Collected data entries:

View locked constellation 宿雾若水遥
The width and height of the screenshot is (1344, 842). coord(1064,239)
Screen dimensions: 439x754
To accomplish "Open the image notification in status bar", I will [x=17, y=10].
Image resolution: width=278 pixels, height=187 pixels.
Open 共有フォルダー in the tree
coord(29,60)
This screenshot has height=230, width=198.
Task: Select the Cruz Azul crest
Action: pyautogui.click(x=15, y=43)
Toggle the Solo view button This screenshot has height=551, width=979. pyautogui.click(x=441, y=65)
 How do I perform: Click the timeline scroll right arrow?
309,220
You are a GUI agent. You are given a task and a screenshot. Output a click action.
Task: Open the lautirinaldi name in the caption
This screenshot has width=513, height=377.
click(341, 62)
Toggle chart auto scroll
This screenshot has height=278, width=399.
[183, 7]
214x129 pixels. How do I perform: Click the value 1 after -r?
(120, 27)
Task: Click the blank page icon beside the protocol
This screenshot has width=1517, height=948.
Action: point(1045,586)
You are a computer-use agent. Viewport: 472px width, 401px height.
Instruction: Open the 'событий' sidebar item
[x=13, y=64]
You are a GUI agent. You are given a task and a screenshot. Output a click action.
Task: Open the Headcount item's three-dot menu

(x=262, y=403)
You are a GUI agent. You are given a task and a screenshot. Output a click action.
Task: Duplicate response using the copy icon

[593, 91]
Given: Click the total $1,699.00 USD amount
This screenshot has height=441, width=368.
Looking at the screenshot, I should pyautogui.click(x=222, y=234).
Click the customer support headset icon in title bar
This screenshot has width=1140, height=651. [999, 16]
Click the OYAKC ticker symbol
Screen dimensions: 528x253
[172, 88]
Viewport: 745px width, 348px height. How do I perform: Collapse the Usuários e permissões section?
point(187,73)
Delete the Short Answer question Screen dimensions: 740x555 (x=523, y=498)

_Prompt_:
An exact repetition of all the records above is required.

_Exercise solution_:
View locked constellation 宿雾若水遥
The width and height of the screenshot is (1344, 842). coord(1064,239)
Screen dimensions: 439x754
To accomplish "Open the image notification in status bar", I will [x=17, y=10].
Image resolution: width=278 pixels, height=187 pixels.
Open 共有フォルダー in the tree
coord(29,60)
This screenshot has height=230, width=198.
Task: Select the Cruz Azul crest
Action: pyautogui.click(x=15, y=43)
Toggle the Solo view button This screenshot has height=551, width=979. pyautogui.click(x=441, y=65)
 How do I perform: Click the timeline scroll right arrow?
309,220
You are a GUI agent. You are given a task and a screenshot. Output a click action.
Task: Open the lautirinaldi name in the caption
This screenshot has width=513, height=377.
click(341, 62)
Toggle chart auto scroll
This screenshot has height=278, width=399.
[183, 7]
214x129 pixels. How do I perform: Click the value 1 after -r?
(120, 27)
Task: Click the blank page icon beside the protocol
This screenshot has width=1517, height=948.
Action: point(1045,586)
You are a computer-use agent. Viewport: 472px width, 401px height.
Instruction: Open the 'событий' sidebar item
[x=13, y=64]
You are a GUI agent. You are given a task and a screenshot. Output a click action.
Task: Open the Headcount item's three-dot menu

(x=262, y=403)
You are a GUI agent. You are given a task and a screenshot. Output a click action.
Task: Duplicate response using the copy icon

[593, 91]
Given: Click the total $1,699.00 USD amount
This screenshot has height=441, width=368.
Looking at the screenshot, I should pyautogui.click(x=222, y=234).
Click the customer support headset icon in title bar
This screenshot has width=1140, height=651. [999, 16]
Click the OYAKC ticker symbol
Screen dimensions: 528x253
[172, 88]
Viewport: 745px width, 348px height. How do I perform: Collapse the Usuários e permissões section?
point(187,73)
Delete the Short Answer question Screen dimensions: 740x555 (x=523, y=498)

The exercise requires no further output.